- Release Poster
- Starring: Thomas Campbell; Cheryl Dunn; Shepard Fairey; Jo Jackson; Chris Johanson; Margaret Kilgallen; Harmony Korine; Geoff McFetridge; Barry McGee; Mike Mills; Stephen Powers II; Claire E. Rojas; Aaron Rose; Deanna Templeton; Ed Templeton;
- Cinematography: Tobin Yelland
- Edited by: Lenny Mesina
- Music by: Money Mark
- Release date: March 1, 2008 (SXSW);
- Running time: 89 minutes
- Country: United States
- Language: English

= Beautiful Losers (film) =

Beautiful Losers is a 2008 documentary filmed by director Aaron Rose and co-directed by Joshua Leonard. It was produced by Sidetrack Films in association with BlackLake Productions, and stars several artists including Harmony Korine (writer of independent cult films Kids (1995) and Gummo (1997), the latter directed by Korine himself) and former graffiti artist Steve "ESPO" Powers.

It premiered at South by Southwest on March 9, 2008 and later in general release on August 8, 2008 at the IFC Center in New York City.

==Subject matter==
The film focuses on the careers and work of a collective group of artists who since the 1990s began a movement in the art world using D.I.Y. aesthetics from skateboarding, graffiti and underground music such as punk rock and hip-hop. The artists discussed and interviewed in the film include Thomas Campbell, Cheryl Dunn, Shepard Fairey, Harmony Korine, Geoff McFetridge, Clare Rojas, Barry McGee, Margaret Kilgallen, Mike Mills, Steve "Espo" Powers, Ed Templeton, Deanna Templeton, and Mark Gonzales.

A series of interviews with these artists explains their reasoning behind their "do-it-yourself" style of street art. As some of these artists discuss their growth in popular artistic culture they explain how becoming renowned and admired in the art world was something that never occurred to them from their various roots in street culture, or simply creating art for themselves.

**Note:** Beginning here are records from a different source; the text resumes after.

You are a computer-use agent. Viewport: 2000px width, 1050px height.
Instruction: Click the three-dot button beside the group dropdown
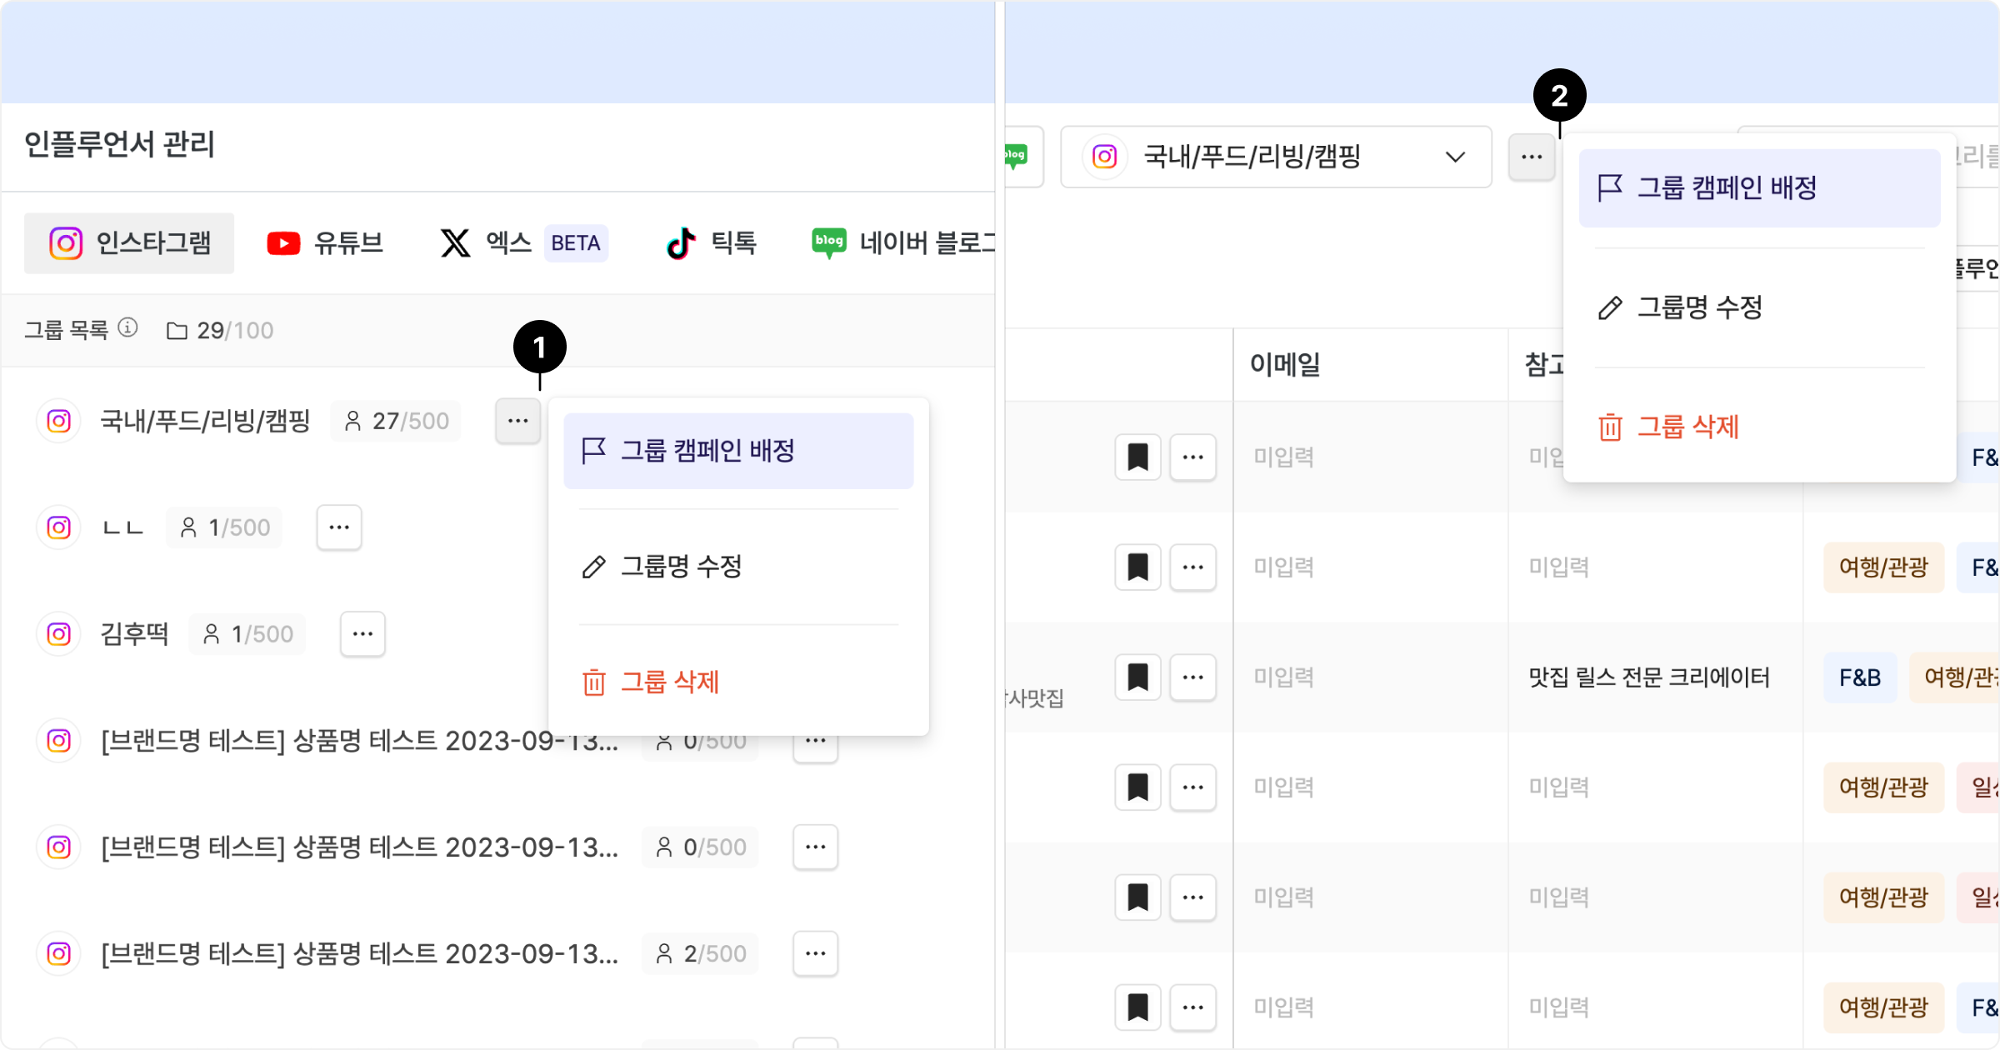tap(1532, 157)
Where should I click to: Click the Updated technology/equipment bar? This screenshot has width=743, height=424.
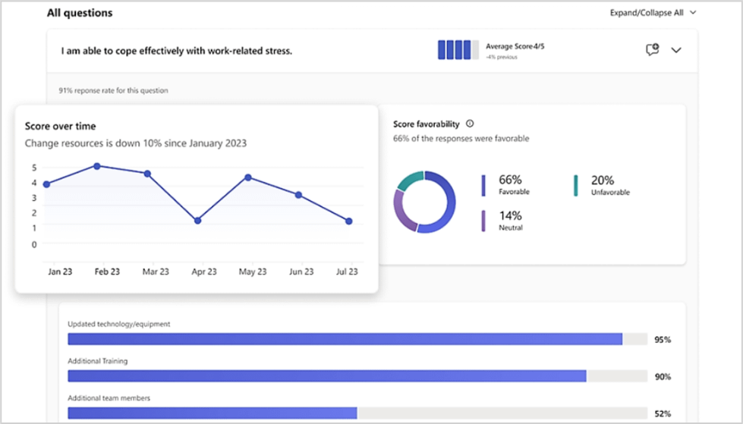tap(345, 339)
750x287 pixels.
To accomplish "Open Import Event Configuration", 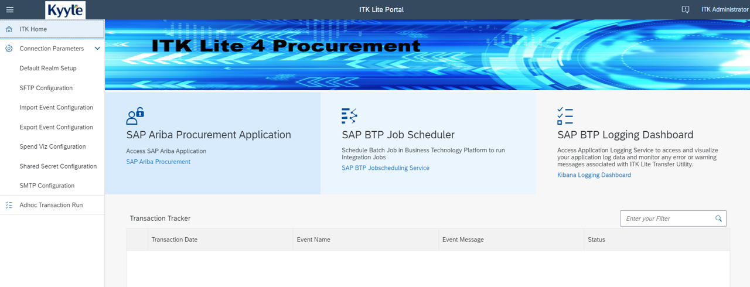I will (x=56, y=107).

As many of the artists began to be recognizable and sought after they discuss their series of commercial success: creating advertisements for popular products, designing products themselves, working in film and being hired to paint and create artwork in well known locations. The personal feelings and convictions of some of the artists and how creating work for corporations compares to their beginnings in street culture is also discussed. The film portrays the artists as outside the realm of contemporary art.

Cover of Beautiful Losers art book

==Art book==
The film was preceded by a published art collection titled Beautiful Losers.(ISBN 1933045302) The book was co-published by Iconoclast Editions and Distributed Art Publishers, and edited by co-curators Christian Strike and Aaron Rose, who directed the film.

==Traveling museum exhibition==
The publication of the book was to complement and commemorate the traveling museum exhibition, which itself was one of the settings and subjects for the film. The exhibit is a large scale group exhibition featuring the artists from the film as well as others, and which continues to tour around the world. Opening in Cincinnati, Ohio at the Contemporary Arts Center in March 2004, the exhibition was in Europe through 2009. The exhibition was conceived and produced by Iconoclast, where founders Christian Strike and Aaron Rose also acted as co-curators of the exhibition, and as the editors and publishers of the book.